Dígase lo que se diga, el arte importa. Y no sólo el arte, sino también otras concreciones visuales representativas de tal o cual cosa o concepto.
No, no es el resultado de una encuesta, sino simplemente de observar las curiosas manifestaciones de alguna gente frente a cierta forma de arte, o de ciertas concreciones visuales. Si acá, modestamente como corresponde a nuestra mesocracia, hubo algunas reacciones indignadas en nombre de la laicidad contra la pintura colorida de las letras que forman la palabra “Montevideo” frente a Kibon –acción a su vez ejecutada en nombre de la diversidad, que propugna el actual festival Llamale H–, en otros lugares las reacciones resultan más airadas, y más inquietantes.
En los jardines del palacio de Versalles, una enorme escultura, obra del artista indio Anish Kapoor, que representa una trompa de falopio de 60 metros esculpida en acero y bautizada popularmente como “la vagina de la reina”, fue pintarrajeada con grafitis antisemitas y monárquicos mediante un espray. “SS: sacrificio de sangre”, “La segunda violación del país perpetrada por el aberrante activismo judío”, “Reina sacrificada, doblemente insultada”, “Dios es el rey de Versalles”, son algunas de las leyendas dejadas sobre el monumento.

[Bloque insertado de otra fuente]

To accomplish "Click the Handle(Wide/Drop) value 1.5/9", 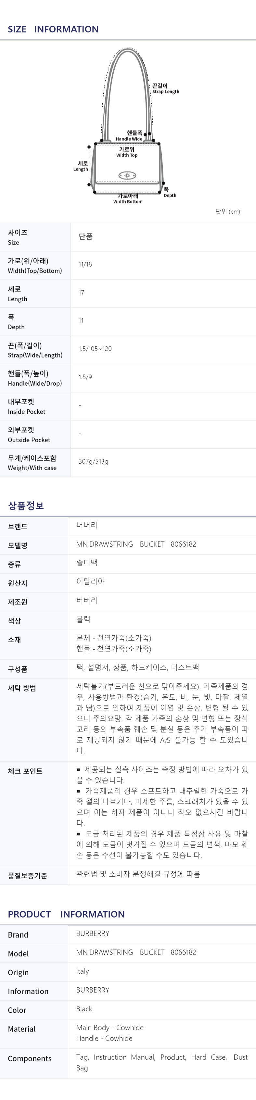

Ya en junio la escultura había sido manchada con pintura amarilla.
La meca del arte en el siglo XX, la metrópoli más cosmopolita de Europa, alberga aún reacciones nacionalistas y conservadoras que en ese contexto –al fin y al cabo no se trata de un perdido pueblito de Nebraska– parecen más raras. Una exposición de Jeff Koons sufrió en 2008 el intento de prohibición entablado por un hombre que resultó ser un borbón que entendía que la muestra era irrespetuosa con la historia de su familia. Dos años más tarde, la inclusión de una obra del japonés Takashi Murakami en la exposición colectiva Versalles, mon amour levantó varias voces airadas en contra. En 2014 una escultura verde de 25 metros del artista estadounidense Paul McCarthy, erigida en la plaza Vendôme también enfureció a muchos, que la encontraban demasiado similar a un muñeco sexual inflable.

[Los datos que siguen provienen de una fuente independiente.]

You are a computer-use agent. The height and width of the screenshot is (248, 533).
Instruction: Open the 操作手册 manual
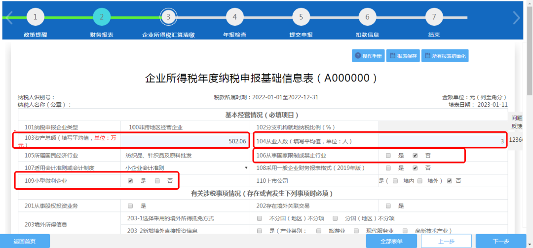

No se sabe si la reacción contra “la vagina de la reina” obedece al origen del escultor, nacido en Bombay de padre indio y madre judía –una extranjería doble para la xenofobia europea–, o a la naturaleza de su obra, algo que podría perfectamente encajar en aquella concepción oficializada por los nazis de “arte degenerado”, expresión con la que titularon una exhibición de arte moderno en Munich, en 1937, y en la que a cada obra se le adjuntaba un texto denigratorio. En Montevideo, bajo el mismo rótulo, los artistas Carolina Sobrino, Claudia Mera, Fabricio Guaragna, María Mascaró y Yudi Yudoko expusieron recientemente en la Engleman-Ost obras en las que tratan la cuestión de género desde “múltiples disidencias”.
Kapoor expresó que no quiere que se limpien los grafitis, que las frases desde ahora se convertirán en parte de la escultura, cuyo título es “Dirty Corner” (“Esquina sucia”), y su nominación no oficial proviene de una descripción del propio artista, que la definió como “la vagina de la reina asumiendo el poder”. Aunque expertos en el tema hayan manifestado que los monárquicos franceses no suelen ser pronazis, desde ahora Kapoor podrá jactarse al menos de estar, simbólicamente, en compañía de Marc Chagall, Kandinsky, Max Ernst, Otto Dix y Paul Klee, entre otros, los que integran la lista de artistas “degenerados” prohibidos por Hitler y compañía.
Y como se ve, interpretado al revés o al derecho, el arte le sigue importando a mucha gente. Incluso a aquella que haría mejor en olvidarse completamente de su existencia.